Tuesday, 27 December 2011

Smithfield Market trains


There has been a market at Smithfield for over 800 years, but the current building was opened in 1868. Among the reasons for rebuilding was the provision of railway facilities: with most of the meat now arriving by train rather than on the hoof, being able to unload it on-site was a huge advantage. 

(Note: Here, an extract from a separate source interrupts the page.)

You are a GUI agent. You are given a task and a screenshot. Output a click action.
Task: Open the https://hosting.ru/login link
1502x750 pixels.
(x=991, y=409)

The Morning Post of 3 November 1868 described the amenities:
The building for the market covers an area of 620 feet by 240 feet, and beneath the floor of this large building there is a world of railways, and sidings, and cranes, and lifts, designed to facilitate the supply of the market with its thousands of tons of meat and poultry. The Metropolitan Railway will provide access to this market for the meat-laden trains of the Great Western, Midland, Great Northern, South-Western, and Chatham and Dover Lines; and by this system of underground communication will relieve to a great extent the street traffic. ... Of the area below the market one half - the northern - belongs to the Metropolitan Railway Company, and the southern half to the Great Western, which has the right of passing over the rails of the Metropolitan. 
What was coming into the market and from where? The Morning Post offered details: 
The Great Northern's deliveries consist of large consignments of prime beef, which start from Aberdeen, now, in fact, one of the London abattoirs. The northern counties of Scotland add to the contributions of beef as the train proceeds southwards. In the Lothians and Lowland counties of Scotland, mutton is added by tons; and onwards in England, through the northern, midland, and home counties, the load keeps constantly increasing with beef, mutton, pork, and veal. The loads of the Great Western, smaller in aggregate quantity, are higher in relative value, including, as they do, a large proportion of the finest quality of hams and bacon from Ireland and Wiltshire. The Midland brings in a large quantity of meat and poultry from Scotland, the North of Ireland, and the midland counties. The London, Chatham, and Dover brings about 20 tons of game and poultry per week. The quantity of meat brought into London last year by railways is close upon 100,000  tons, and nearly the whole of this will, on the opening of the New Meat Market, be delivered from the railways below the level of the new building. 
The railway facilities are no more. The Snow Hill tunnel which carried the railway line was closed in 1916 while the sidings beneath Smithfield lasted into the 1960s. Today, the tunnel is part of Thameslink and the space under the market has been converted into a car park. 


3 comments:

Hels said...

Is there nothing left of the railway facilities, once they were no longer needed? Surely Smithfield Market, with its sound architecture and designed facilities, could have been better used than as a car park :(

Anonymous said...

It was used in the Bond film Skyfall a year or two back. Great scenes!

Anonymous said...

It was Snow Hill Station, not the tunnel, which closed in 1916.The tunnel closed in 1971 and reopened in 1990 as the key part of the Thameslink route.